Riemann setzt voraus, daß es eine Hierarchie von Periodizitäten gibt, die in ganzzahligen Verhältnissen zueinander stehen und von denen bestimmte in der Wahrnehmung hervortreten. Er gibt den Bereich des normalen Tempos von 60 bis 120 MM an. Der Grundschlag eines Rhythmus wird durch die Periode bestimmt, die in diesen Bereich fällt. Die Erkennung von Metren durch den Hörer verläuft aber gerade umgekehrt, die Hierarchie der Periodizitäten muß erst vom Hörer aufgebaut werden.63

Sie ist in dem Sinne abstrakt, daß sie zwar durch die Ereignisse angeregt wird und diesen folgt, aber auch Erwartungen und Gewichtungen zu Zeitpunkten erzeugt, an denen sich keine Ereignisse befinden. Das Metrum entsteht erst durch die Aktivität des Hörers und ist eine subjektive Aufteilung der Zeit durch den Hörer. Obwohl Riemann die Aktivität des Hörers betont, berücksichtigt er sie nicht ausreichend, denn er geht vom Notentext aus, wo eine solche Hierarchie von Periodizitäten durch den Takt und die Notenwerte gegeben ist. Allein der Aspekt des Metrums macht deutlich, daß der Prozeß, der von einer Folge musikalischer Ereignisse zu einer empfundenen Regelmäßigkeit führt, komplexer ist als das, was Riemann ausführt.
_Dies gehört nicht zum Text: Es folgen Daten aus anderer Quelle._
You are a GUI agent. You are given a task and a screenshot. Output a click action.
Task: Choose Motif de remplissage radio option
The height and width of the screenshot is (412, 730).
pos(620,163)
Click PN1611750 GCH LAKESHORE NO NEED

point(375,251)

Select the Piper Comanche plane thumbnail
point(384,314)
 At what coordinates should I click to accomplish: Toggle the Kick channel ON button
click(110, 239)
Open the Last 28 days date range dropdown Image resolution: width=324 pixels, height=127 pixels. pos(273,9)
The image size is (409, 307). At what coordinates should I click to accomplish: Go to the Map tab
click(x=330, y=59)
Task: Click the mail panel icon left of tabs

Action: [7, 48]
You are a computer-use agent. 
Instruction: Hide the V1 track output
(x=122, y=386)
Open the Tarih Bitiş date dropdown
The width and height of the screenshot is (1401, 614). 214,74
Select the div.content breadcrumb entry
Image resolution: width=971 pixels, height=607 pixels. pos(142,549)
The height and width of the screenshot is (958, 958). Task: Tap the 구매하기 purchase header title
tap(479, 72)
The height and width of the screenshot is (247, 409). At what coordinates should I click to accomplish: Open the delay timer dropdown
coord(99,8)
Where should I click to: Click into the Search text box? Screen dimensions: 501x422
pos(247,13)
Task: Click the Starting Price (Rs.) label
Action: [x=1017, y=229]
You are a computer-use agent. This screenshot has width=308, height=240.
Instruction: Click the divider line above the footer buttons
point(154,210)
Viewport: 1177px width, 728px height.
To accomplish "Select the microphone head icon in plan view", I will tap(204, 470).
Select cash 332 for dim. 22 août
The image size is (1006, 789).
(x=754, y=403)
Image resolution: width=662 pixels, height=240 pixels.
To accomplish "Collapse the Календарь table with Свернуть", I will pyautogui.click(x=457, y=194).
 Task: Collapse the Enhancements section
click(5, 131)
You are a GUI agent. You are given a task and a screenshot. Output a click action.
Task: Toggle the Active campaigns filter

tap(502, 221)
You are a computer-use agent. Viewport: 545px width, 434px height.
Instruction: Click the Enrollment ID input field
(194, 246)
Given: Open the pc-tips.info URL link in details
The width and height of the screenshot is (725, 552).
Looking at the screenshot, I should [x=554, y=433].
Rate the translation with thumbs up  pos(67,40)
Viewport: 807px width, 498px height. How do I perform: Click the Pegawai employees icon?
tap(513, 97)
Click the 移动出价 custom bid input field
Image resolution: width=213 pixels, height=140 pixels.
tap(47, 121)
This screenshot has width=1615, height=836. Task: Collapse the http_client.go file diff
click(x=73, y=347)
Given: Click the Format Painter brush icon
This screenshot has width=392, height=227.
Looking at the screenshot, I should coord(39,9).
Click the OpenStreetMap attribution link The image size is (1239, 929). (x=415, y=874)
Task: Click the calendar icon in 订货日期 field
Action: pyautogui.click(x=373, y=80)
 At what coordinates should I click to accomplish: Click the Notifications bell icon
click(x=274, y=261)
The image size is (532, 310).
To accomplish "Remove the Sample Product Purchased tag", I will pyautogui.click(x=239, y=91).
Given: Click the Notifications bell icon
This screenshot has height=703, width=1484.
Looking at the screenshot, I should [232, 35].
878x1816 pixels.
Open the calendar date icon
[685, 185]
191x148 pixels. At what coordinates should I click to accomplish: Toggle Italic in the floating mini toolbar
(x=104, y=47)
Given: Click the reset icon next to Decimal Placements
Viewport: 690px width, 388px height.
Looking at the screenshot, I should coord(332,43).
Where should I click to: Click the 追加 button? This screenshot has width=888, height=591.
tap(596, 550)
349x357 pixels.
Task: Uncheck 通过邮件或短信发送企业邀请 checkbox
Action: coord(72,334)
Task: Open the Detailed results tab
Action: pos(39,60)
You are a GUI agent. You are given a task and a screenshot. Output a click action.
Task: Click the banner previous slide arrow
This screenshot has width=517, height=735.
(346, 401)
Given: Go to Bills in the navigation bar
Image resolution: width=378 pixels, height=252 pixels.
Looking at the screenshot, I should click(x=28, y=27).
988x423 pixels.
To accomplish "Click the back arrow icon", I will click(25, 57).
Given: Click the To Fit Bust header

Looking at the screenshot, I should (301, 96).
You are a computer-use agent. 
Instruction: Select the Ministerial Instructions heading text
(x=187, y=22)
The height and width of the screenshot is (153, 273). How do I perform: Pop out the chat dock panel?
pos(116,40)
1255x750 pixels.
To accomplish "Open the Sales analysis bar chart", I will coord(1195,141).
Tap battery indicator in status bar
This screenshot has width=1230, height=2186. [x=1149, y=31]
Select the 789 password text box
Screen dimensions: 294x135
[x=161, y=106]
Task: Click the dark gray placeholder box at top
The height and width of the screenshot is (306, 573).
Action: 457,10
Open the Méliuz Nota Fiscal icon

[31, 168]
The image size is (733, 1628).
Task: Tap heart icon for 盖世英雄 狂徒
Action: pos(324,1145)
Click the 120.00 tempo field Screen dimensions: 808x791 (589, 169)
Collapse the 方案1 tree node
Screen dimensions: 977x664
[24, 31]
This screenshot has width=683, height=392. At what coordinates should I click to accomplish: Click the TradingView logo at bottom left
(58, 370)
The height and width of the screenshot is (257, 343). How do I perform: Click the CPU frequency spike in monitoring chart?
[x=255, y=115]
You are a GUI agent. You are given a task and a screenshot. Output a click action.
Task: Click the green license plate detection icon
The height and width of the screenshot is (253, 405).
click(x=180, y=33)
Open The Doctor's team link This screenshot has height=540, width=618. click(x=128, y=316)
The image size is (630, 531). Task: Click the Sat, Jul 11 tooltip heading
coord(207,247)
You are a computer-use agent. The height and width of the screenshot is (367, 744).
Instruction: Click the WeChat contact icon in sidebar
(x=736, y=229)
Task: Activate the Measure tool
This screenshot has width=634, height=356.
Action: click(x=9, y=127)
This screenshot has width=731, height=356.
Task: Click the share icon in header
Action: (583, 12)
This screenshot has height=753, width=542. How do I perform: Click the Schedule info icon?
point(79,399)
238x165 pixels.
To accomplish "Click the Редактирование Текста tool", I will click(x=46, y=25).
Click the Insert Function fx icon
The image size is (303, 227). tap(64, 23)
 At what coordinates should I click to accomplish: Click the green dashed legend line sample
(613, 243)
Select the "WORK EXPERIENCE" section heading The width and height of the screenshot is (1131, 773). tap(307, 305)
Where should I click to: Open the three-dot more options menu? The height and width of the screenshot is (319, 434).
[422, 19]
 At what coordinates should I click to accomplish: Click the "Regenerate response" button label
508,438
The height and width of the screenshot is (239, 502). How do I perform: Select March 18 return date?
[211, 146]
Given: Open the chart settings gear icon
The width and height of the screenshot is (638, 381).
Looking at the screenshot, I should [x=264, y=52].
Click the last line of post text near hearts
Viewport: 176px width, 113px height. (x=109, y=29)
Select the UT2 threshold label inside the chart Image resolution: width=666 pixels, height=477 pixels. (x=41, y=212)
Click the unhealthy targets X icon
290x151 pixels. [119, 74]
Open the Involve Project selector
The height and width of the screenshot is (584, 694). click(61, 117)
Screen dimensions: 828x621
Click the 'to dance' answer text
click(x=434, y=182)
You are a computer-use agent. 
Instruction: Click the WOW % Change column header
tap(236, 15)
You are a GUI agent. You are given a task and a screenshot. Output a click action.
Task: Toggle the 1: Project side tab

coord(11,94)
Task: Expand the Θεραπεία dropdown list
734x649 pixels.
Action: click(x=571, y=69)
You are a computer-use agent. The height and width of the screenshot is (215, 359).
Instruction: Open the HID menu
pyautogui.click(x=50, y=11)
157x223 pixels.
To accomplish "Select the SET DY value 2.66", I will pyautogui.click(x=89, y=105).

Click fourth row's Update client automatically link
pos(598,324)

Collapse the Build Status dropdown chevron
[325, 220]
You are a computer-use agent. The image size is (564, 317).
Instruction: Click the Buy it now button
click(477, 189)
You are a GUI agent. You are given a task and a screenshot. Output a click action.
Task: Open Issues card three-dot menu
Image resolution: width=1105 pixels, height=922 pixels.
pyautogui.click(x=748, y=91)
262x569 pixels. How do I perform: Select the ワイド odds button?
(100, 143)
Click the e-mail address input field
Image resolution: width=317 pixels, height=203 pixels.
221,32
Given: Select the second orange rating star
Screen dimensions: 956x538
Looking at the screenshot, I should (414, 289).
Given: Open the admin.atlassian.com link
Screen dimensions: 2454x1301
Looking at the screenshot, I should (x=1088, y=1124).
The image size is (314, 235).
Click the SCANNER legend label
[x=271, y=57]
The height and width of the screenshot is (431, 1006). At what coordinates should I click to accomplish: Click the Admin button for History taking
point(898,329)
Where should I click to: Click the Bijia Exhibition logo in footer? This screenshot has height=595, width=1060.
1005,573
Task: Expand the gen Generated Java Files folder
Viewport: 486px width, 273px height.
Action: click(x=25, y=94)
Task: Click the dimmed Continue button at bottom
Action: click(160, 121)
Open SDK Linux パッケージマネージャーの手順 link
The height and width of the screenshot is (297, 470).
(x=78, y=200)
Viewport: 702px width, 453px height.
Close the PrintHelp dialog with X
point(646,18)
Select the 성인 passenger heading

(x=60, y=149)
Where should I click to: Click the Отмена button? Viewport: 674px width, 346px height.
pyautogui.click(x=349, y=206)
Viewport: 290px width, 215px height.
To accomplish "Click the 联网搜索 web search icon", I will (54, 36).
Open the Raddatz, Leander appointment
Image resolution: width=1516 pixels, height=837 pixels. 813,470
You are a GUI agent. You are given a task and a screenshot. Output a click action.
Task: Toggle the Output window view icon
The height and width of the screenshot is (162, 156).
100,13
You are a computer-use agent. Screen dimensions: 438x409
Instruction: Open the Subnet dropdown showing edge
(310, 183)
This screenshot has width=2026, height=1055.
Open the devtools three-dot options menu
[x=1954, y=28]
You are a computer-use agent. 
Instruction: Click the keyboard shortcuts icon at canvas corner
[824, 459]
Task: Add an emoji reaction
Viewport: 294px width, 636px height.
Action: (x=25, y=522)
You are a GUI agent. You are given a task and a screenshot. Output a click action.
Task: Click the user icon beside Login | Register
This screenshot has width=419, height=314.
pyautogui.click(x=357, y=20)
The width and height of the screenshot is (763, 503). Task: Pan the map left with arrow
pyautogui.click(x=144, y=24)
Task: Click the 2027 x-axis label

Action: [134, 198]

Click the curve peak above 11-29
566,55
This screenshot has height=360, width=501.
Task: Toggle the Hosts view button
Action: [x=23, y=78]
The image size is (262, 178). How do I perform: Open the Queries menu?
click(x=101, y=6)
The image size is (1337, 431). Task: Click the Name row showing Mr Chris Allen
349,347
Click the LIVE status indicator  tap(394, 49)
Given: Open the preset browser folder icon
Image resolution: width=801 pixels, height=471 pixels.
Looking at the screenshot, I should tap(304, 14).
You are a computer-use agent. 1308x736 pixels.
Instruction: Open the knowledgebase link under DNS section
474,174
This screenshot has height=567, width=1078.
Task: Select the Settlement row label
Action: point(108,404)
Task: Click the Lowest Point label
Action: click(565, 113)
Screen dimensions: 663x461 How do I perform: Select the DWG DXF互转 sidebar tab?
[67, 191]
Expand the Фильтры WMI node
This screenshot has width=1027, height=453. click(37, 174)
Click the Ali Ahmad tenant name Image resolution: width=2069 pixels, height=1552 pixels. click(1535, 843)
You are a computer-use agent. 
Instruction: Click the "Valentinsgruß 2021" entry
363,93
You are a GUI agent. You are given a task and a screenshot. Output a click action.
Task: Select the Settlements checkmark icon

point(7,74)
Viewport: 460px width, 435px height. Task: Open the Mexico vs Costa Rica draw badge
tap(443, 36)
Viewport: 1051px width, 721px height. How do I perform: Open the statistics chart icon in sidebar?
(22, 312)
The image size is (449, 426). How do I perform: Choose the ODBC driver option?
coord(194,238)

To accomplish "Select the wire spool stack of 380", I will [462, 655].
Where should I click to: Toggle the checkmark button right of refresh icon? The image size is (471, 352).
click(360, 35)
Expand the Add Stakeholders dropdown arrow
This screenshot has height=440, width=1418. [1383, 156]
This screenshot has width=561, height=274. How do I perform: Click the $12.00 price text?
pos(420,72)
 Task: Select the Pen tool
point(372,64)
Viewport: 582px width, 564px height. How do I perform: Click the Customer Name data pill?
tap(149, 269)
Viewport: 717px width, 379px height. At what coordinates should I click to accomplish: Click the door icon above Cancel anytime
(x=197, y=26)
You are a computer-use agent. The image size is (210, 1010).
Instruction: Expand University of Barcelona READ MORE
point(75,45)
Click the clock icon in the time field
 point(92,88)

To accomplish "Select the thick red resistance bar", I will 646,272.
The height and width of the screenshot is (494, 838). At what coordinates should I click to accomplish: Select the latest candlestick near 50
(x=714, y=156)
Die konkreten Inhalte, die ein Metrum begründen, sind für ihn die thematischen Motive, deren Aufteilung die Gewichtung der Noten bestimmt. Dadurch, daß er anders als Hauptmann nur die auftaktige, nach Hauptmanns Terminologie metrisch negative Gliederung als Normalfall zuläßt, wird es ihm möglich, Rhythmik und Metrik in ein einheitliches System zu bringen. Dies führt jedoch zu Problemen, denn Riemann muß viele Motive als nicht auftaktig anerkennen und erklärt sie als Auslassungen, Zusammenziehungen, Dehnungen oder in anderer Weise von auftaktigen Motiven abgeleitet.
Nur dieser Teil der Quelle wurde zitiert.